Because of contractual obligations for three different Broadway musicals, he was not able to begin sketching ideas until May 1925. He began the two-piano score on July 22, after returning from a trip to London, and the original drafts were entitled "New York Concerto". The first movement was written in July, the second in August, and the third in September, much of the work being done in a practice shack at the Chautauqua Institution. This had been arranged through the Australian composer and teacher Ernest Hutcheson, who offered seclusion for Gershwin at Chautauqua, where his quarters were declared off limits to everyone until 4 p.m. daily. Thanks to this, Gershwin was able to complete the full orchestration of the concerto on November 10, 1925. Later that month, Gershwin hired a 55-piece orchestra, at his own expense, to run through his first draft at the Globe Theatre. Damrosch attended and gave advice to Gershwin, who made a few cuts and revisions.
According to a newspaper reporter in attendance, the pipe "wandered in and out of his mouth all through the rehearsal. In particular, he used it to point accusingly at members of the orchestra who were not solving their jazz problems successfully."
The Concerto in F shows considerable development in Gershwin's compositional technique, particularly because he orchestrated the entire work himself, unlike the Rhapsody in Blue which was scored by Ferde Grofé, Paul Whiteman's section pianist and principal orchestrator. The English composer and orchestrator William Walton commented that he adored Gershwin's orchestration of the concerto.

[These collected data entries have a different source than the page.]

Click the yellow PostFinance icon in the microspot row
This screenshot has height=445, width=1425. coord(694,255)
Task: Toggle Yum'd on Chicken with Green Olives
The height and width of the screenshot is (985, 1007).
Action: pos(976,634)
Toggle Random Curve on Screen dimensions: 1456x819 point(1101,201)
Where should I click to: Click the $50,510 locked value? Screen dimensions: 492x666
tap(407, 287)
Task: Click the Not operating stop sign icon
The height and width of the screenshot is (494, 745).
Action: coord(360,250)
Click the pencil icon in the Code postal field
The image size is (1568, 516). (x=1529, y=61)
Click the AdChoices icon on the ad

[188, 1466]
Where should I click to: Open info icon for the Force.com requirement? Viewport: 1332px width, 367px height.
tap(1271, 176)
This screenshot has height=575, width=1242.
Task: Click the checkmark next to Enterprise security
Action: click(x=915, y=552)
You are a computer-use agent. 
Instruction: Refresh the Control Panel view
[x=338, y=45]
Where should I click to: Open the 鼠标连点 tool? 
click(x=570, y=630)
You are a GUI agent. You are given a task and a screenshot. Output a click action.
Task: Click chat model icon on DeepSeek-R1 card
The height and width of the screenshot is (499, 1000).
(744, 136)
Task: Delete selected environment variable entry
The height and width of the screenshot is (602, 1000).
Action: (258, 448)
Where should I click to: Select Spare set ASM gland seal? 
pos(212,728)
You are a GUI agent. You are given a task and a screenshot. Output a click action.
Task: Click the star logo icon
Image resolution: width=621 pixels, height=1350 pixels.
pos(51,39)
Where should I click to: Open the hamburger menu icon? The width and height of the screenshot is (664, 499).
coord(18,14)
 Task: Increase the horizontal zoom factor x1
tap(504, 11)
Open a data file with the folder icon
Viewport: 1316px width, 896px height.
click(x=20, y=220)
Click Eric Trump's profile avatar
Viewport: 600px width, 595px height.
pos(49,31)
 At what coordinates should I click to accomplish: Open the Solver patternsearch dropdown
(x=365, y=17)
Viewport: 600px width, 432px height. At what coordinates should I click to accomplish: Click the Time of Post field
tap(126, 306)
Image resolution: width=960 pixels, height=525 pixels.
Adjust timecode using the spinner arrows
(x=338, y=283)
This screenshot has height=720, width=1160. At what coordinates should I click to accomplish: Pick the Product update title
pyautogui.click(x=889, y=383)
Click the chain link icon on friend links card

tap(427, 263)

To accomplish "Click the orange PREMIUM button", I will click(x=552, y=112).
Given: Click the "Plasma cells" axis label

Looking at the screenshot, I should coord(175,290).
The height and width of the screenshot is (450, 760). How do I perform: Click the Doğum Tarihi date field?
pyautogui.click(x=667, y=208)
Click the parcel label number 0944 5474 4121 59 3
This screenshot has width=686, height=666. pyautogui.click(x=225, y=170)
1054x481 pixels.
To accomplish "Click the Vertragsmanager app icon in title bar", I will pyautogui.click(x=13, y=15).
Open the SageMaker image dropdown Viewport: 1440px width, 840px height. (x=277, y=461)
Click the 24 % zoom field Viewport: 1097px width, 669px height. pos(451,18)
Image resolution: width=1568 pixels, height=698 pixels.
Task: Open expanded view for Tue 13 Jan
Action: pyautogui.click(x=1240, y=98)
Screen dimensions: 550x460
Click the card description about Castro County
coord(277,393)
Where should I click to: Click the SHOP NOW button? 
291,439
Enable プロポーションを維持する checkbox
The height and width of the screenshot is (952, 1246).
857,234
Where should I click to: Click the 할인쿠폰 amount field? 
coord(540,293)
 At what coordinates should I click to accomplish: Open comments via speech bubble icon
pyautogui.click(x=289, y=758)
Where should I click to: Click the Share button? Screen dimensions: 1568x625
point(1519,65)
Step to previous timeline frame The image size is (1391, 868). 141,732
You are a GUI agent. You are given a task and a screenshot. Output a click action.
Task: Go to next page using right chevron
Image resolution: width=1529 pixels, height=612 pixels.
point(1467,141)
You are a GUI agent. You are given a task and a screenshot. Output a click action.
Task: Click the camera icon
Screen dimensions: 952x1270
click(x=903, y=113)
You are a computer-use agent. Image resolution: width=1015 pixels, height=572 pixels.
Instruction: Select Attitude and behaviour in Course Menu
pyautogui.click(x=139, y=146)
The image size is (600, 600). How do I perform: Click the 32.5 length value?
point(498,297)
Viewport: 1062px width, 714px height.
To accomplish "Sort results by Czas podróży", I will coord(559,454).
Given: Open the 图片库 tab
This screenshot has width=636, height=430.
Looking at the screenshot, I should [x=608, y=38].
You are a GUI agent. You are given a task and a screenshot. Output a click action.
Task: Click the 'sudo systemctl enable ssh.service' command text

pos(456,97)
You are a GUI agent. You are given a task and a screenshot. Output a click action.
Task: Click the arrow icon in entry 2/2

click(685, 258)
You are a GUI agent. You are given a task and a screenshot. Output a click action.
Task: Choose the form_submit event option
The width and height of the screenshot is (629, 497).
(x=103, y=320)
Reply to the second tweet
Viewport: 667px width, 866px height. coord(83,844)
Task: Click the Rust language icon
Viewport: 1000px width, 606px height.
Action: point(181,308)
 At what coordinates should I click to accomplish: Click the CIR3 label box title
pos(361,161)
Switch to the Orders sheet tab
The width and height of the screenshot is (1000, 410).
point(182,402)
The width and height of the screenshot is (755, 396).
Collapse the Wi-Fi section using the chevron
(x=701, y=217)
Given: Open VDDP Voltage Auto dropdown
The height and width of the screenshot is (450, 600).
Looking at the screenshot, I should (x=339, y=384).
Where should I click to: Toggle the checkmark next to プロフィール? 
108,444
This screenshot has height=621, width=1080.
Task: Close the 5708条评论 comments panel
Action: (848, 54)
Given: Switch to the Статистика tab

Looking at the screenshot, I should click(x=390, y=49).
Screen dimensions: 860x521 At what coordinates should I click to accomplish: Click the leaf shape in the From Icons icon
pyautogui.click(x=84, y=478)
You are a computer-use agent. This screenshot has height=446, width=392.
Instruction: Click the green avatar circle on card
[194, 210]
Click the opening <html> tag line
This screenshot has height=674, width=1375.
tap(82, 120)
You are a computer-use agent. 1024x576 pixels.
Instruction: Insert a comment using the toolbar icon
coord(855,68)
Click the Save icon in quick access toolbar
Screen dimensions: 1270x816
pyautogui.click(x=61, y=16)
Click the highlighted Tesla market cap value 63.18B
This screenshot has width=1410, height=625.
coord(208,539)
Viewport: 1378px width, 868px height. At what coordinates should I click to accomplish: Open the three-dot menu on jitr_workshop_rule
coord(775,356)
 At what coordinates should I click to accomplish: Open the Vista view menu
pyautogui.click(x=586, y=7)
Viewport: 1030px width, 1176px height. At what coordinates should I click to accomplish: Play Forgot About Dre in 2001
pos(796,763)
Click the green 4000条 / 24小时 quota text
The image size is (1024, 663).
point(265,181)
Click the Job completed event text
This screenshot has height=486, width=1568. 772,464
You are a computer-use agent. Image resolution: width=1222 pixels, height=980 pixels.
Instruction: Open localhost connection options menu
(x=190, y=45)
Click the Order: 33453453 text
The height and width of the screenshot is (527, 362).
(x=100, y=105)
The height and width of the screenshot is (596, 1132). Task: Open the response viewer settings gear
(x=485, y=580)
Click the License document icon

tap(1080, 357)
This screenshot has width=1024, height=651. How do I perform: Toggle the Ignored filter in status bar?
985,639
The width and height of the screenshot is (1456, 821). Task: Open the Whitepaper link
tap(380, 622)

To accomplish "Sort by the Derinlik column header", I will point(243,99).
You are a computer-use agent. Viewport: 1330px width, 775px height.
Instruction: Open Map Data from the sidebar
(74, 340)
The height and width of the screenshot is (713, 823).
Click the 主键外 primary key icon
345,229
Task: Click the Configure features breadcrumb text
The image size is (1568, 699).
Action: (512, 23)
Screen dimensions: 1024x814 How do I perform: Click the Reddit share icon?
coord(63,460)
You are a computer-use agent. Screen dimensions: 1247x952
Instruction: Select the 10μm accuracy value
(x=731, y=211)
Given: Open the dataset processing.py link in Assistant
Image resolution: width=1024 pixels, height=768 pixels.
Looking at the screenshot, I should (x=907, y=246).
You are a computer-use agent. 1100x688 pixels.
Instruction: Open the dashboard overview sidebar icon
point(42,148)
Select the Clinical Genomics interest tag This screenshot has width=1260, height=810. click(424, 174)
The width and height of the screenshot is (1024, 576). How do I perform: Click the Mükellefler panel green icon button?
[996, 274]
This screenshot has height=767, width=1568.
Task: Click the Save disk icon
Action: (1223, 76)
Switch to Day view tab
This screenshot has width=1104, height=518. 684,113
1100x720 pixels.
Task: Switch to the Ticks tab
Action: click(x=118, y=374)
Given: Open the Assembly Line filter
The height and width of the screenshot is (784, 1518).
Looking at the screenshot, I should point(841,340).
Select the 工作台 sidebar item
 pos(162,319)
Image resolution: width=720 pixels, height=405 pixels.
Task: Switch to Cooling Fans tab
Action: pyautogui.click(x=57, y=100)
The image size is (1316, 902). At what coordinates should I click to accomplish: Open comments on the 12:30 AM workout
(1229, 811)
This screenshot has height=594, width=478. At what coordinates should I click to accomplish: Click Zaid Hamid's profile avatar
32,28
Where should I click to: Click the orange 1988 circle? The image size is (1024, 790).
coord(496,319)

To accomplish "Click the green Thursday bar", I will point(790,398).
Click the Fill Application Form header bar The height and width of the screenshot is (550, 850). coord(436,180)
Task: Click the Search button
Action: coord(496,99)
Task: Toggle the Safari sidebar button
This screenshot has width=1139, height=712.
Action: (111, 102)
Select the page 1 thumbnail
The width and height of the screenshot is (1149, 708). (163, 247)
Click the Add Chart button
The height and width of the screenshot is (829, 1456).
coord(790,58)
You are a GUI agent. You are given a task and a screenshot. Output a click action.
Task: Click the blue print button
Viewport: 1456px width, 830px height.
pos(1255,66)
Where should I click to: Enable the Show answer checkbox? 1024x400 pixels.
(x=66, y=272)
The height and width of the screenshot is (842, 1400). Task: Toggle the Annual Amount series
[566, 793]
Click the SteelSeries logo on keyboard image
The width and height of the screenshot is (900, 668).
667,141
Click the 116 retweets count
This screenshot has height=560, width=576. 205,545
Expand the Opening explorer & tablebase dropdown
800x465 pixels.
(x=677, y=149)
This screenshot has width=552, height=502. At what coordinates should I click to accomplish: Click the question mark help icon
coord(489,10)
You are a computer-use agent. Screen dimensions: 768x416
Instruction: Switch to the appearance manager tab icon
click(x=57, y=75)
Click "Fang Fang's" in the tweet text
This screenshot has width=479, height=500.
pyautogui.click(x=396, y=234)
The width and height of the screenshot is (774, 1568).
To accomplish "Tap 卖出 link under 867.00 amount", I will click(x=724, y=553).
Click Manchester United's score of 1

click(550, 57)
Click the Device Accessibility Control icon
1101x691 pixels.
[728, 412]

The work calls for 2 flutes plus piccolo, 2 oboes and English Horn, 2 B flat clarinets plus B flat bass clarinet (this trio being featured as the backing to the solo trumpet in the middle movement), 2 bassoons, 4 Horns in F, 3 B-flat trumpets, 3 trombones and a tuba, 3 timpani - 32", 29" and 26" (one player), 3 percussionists (first player: bass drum, bells, xylophone; second player: snare drum periodically muffled and with regular and brush sticks, wood block, whip; third player: crash cymbals, suspended cymbal with sticks, triangle and gong), solo piano and strings.
The concerto is in the traditional three movements:
- Adagio - Andante con moto
- Allegro agitato
There are strong thematic links among the three movements, all of which are heavily influenced by jazz. However, there exists, in each movement, a very subtle structural integrity that, while perhaps not immediately apparent to the listener, is rooted in the classical tradition.
The first movement begins with blasts from the timpani, introducing elements of the main thematic material. After an extended orchestral introduction, the piano enters with a solo section, introducing another melody found throughout the movement. From here, the music alternates with contrasting sections of grandiosity and delicacy. The climax is reached at the Grandioso, in which the orchestra resounds the piano's original melody, accompanied by a large triplet figure in the soloist. There is a cadenza of quick triplet ostinatos which leads to the final section: speeding octaves and chords, culminating in a large run of the triplet ostinato up the keyboard along an F Major 6 chord, bringing the movement to a close.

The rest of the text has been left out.